Personal information
- Born: January 18, 1897 Houston, Texas, U.S.
- Died: December 13, 1971 (aged 74) Walnut Creek, California, U.S.
- Listed height: 5 ft 10 in (1.78 m)
- Listed weight: 168 lb (76 kg)

Career information
- College: Cornell

Career history
- Buffalo Bisons (1924);

Awards and highlights
- 2× National champion (1921, 1922); 2× Consensus All-American (1921, 1922);
- College Football Hall of Fame

= Eddie Kaw =

American football player (1897–1971)

Edgar Lawrence Kaw (January 18, 1897 – December 13, 1971) was an American football player. He attended Cornell University, where he was a prominent halfback on coach Gil Dobie's Cornell Big Red football team, graduating in 1923. He was a shifty open-field runner known as one of the sport's greatest. His stride had one foot farther than the other.
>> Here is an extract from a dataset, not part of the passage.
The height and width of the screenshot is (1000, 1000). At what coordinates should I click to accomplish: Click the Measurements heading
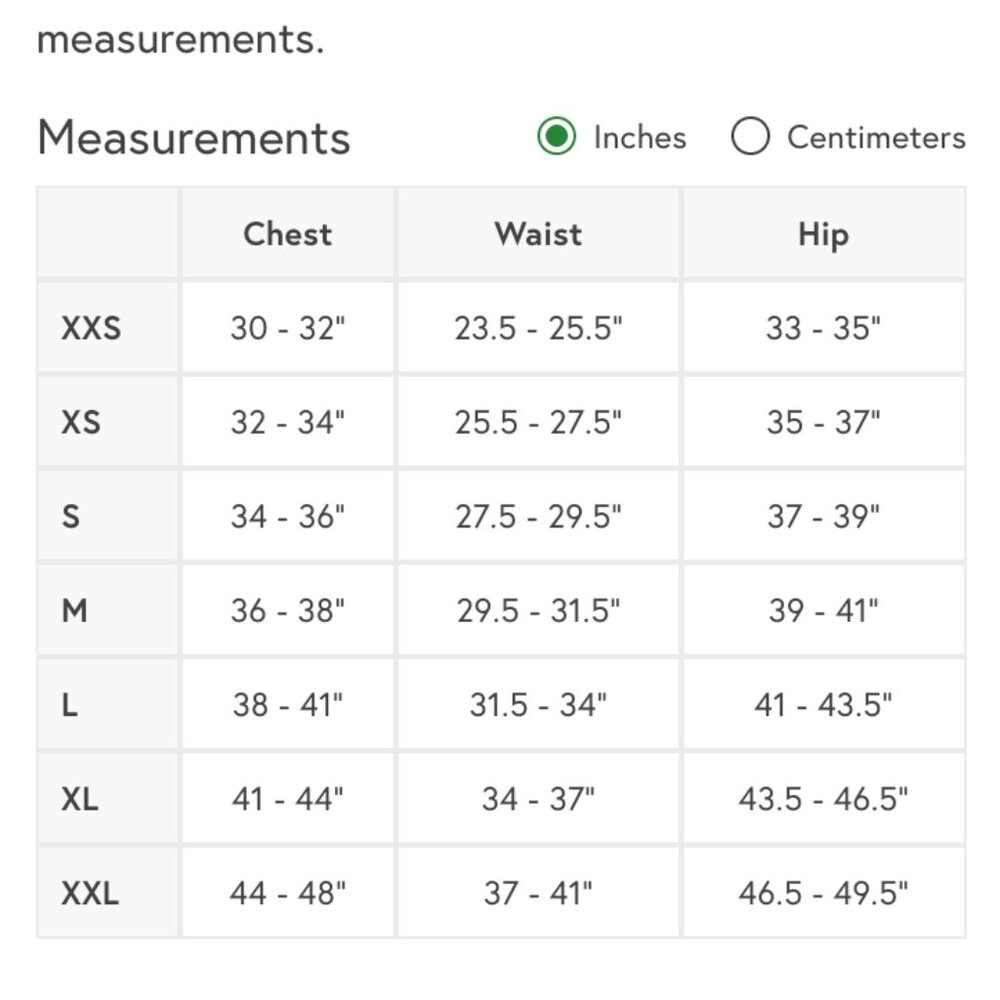pos(194,138)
Kaw scored 90 points in 1921. That year, Cornell beat Penn 41–0 in the mud, and Kaw scored five touchdowns. Kaw "skipped over the ooze and water as if he were running on a cinder track, sidestepping a small lake and a Penn tackler with one and the same motion." He was elected into the Sphinx Head Society during his senior year. Kaw played 11 games for the Buffalo Bisons in 1924.

In 1956, Kaw, then a resident of Oakland, California, was inducted into the College Football Hall of Fame. He was flown to New York and inducted into the Hall of Fame during a halftime ceremony at the Cornell–Harvard game in October 1956. He died in Walnut Creek, California in 1971.